## Exercise
Go over the entries below line by line, copying each one that contains the word "Click".

## Given information
⟨
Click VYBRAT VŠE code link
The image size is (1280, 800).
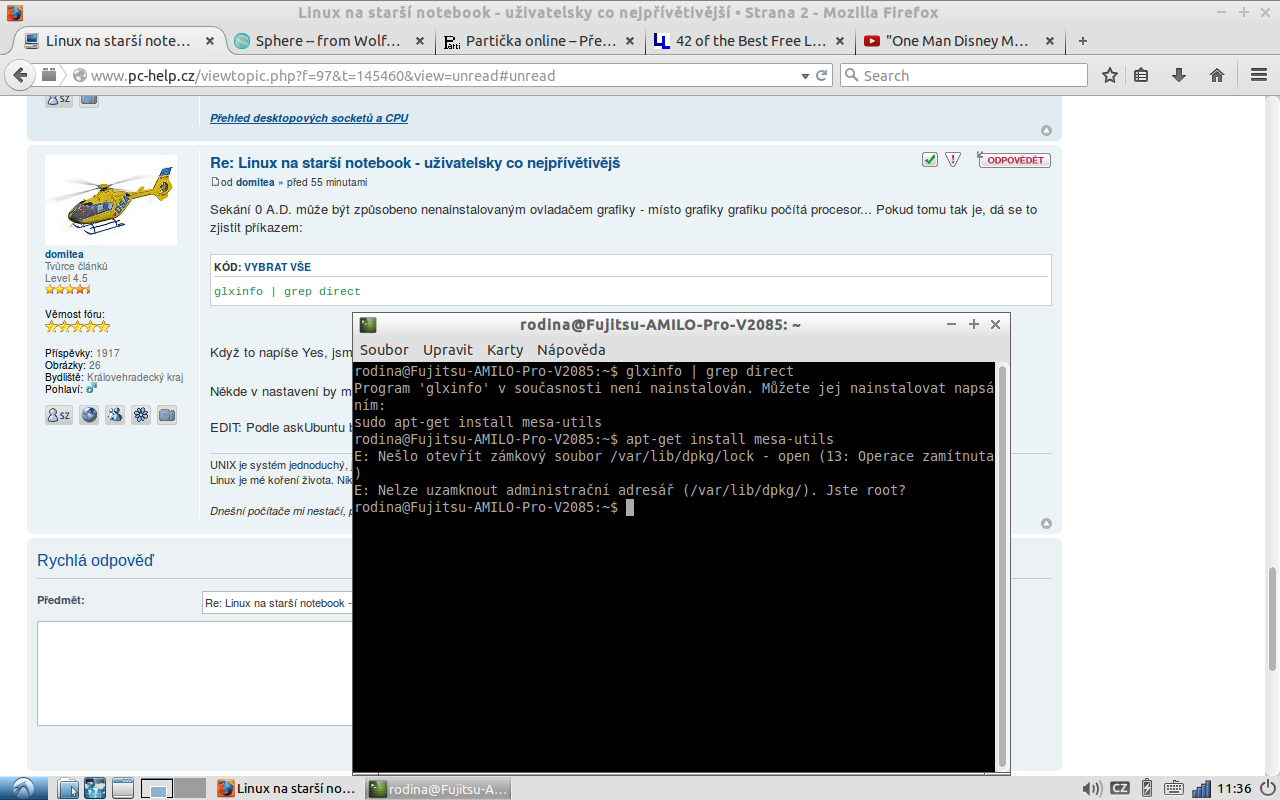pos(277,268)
⟩
⟨
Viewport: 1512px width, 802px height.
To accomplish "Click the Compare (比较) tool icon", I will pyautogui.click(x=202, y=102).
⟩
## Exercise answer
Click VYBRAT VŠE code link
To accomplish "Click the Compare (比较) tool icon", I will pyautogui.click(x=202, y=102).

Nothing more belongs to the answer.